§ **Teks Bacaan**:
Kendati demikian, dalam hal menentukan tujuan pendidikan pada dasarnya memiliki
esensi yang sama. Seperti yang disampaikan oleh Hummel[7] (Uyoh Sadulloh, 1994) bahwa tujuan pendidikan secara
universal akan menjangkau tiga jenis nilai utama yaitu:
- Autonomy; gives individuals and groups the maximum
awarenes, knowledge, and ability so that they can manage their personal
and collective life to the greatest possible extent.
(Otonomi; memberi individu dan
kelompok kesadaran, pengetahuan, dan kemampuan maksimal sehingga mereka dapat
mengelola kehidupan pribadi dan kolektifnya semaksimal mungkin.)
- Equity; enable all citizens to participate in cultural
and economic life by coverring them an equal basic education.
(Ekuitas; memungkinkan semua
warga negara untuk berpartisipasi dalam kehidupan budaya dan ekonomi dengan
memberikan mereka pendidikan dasar yang setara.)
- Survival ; permit every nation to transmit and enrich
its cultural heritage over the generation but also guide education towards
mutual understanding and towards what has become a worldwide realization
of common destiny.)
(Kelangsungan hidup; mengizinkan
setiap bangsa untuk mewariskan dan memperkaya warisan budayanya dari generasi
ke generasi, namun juga membimbing pendidikan menuju saling pengertian dan
menuju apa yang telah menjadi realisasi takdir bersama di seluruh dunia.)
Dalam
perspektif pendidikan nasional, tujuan pendidikan nasional dapat dilihat secara
jelas dalam Undang-Undang Nomor 20 Tahun 2003 tentang Sistrm Pendidikan
Nasional, bahwa : ” Pendidikan nasional berfungsi
mengembangkan kemampuan dan membentuk watak serta peradaban bangsa yang
bermartabat dalam rangka mencerdaskan kehidupan bangsa, bertujuan untuk berkembangnya potensi peserta
didik agar menjadi manusia yang beriman dan bertakwa kepada Tuhan Yang Maha
Esa, berakhlak mulia, sehat, berilmu, cakap, kreatif, mandiri, dan menjadi
warga negara yang demokratis serta bertanggung jawab”[8]..
Tujuan pendidikan
nasional yang merupakan pendidikan pada tataran makroskopik, selanjutnya
dijabarkan ke dalam tujuan institusional yaitu tujuan pendidikan yang ingin
dicapai dari setiap jenis maupun jenjang sekolah atau satuan pendidikan
tertentu.

§ **Data yang Diberikan**:
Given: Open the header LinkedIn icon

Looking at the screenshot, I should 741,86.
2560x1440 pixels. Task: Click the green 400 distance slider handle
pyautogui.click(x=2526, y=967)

§ **Petunjuk A**: Suntinglah satu bagian dari teks tentang tujuan pendidikan, lalu tulis lagi bagian itu dengan mengganti "nation" menjadi "country". Mulailah dari kata "- Survival ;" dan berhenti setelah kata "of common destiny.)".
§ **Petunjuk B**: Lanjutkan teks tentang tujuan pendidikan mulai dari kalimat terakhirnya.

§ **Hasil yang Diharapkan A**:
- Survival ; permit every country to transmit and enrich
its cultural heritage over the generation but also guide education towards
mutual understanding and towards what has become a worldwide realization
of common destiny.)

§ **Hasil yang Diharapkan B**:
Dalam Peraturan Pemerintah Nomor
19 Tahun 2005 tentang Standar Nasional Pendidikan Pasal 26 Ayat (1) sampai (3) dinyatakan bahwa tujuan standar kompetensi lulusan dirumuskan mengacu kepada tujuan umum pendidikan berikut.
- Tujuan pendidikan dasar adalah
meletakkan dasar kecerdasan, pengetahuan, kepribadian, akhlak mulia, serta
keterampilan untuk hidup mandiri dan mengikuti pendidikan lebih lanjut.
- Tujuan pendidikan menengah
adalah meningkatkan kecerdasan, pengetahuan, kepribadian, akhlak mulia,
serta keterampilan untuk hidup mandiri dan mengikuti pendidikan lebih
lanjut.
- Tujuan pendidikan menengah
kejuruan adalah meningkatkan kecerdasan, pengetahuan, kepribadian, akhlak
mulia, serta keterampilan untuk hidup mandiri dan mengikuti pendidikan
lebih lanjut sesuai dengan kejuruannya.
Tujuan
pendidikan institusional tersebut kemudian dijabarkan lagi ke dalam tujuan
kurikuler; yaitu tujuan pendidikan yang ingin dicapai dari setiap mata
pelajaran yang dikembangkan di setiap sekolah atau satuan pendidikan.
Berikut ini disampaikan beberapa contoh tujuan kurikuler yang berkaitan dengan pembelajaran IPAS, Bahasa Indonesia dan Matematika sebagaimana diisyaratkan dalam Keputusan Kepala Badan Standar, Kurikulum, Dan Asesmen Pendidikan Kementerian Pendidikan, Kebudayaan, Riset, Dan Teknologi Nomor 033/H/Kr/2022 Tentang Capaian Pembelajaran Pada Pendidikan Anak Usia Dini, Jenjang Pendidikan Dasar, Dan Jenjang Pendidikan Menengah Pada Kurikulum Merdeka :
1. Tujuan
Mata Pelajaran Ilmu Pengetahuan Alam dan Sosial (IPAS) Dengan mempelajari IPAS, peserta didik mengembangkan dirinya
sehingga sesuai dengan profil Pelajar Pancasila dan dapat:
a. mengembangkan ketertarikan serta rasa ingin tahu sehingga
peserta didik terpicu untuk mengkaji fenomena
yang ada di sekitar manusia, memahami alam semesta
dan kaitannya dengan
kehidupan manusia;
b. berperan aktif dalam memelihara, menjaga, melestarikan lingkungan alam, mengelola sumber daya
alam dan lingkungan dengan bijak;
c. mengembangkan keterampilan inkuiri untuk mengidentifikasi, merumuskan hingga menyelesaikan masalah melalui aksi nyata;
d. mengerti
siapa dirinya, memahami bagaimana lingkungan sosial dia berada, memaknai
bagaimanakah kehidupan manusia
dan masyarakat berubah dari waktu ke waktu;
e. memahami persyaratan yang diperlukan peserta
didik untuk menjadi
anggota suatu kelompok
masyarakat dan bangsa
serta
f.
memahami arti
menjadi anggota masyarakat bangsa dan dunia,
sehingga dia dapat berkontribusi dalam menyelesaikan permasalahan yang berkaitan dengan
dirinya dan lingkungan di sekitarnya; dan
g. mengembangkan
pengetahuan dan pemahaman konsep di dalam IPAS serta menerapkannya dalam kehidupan sehari-hari.
2.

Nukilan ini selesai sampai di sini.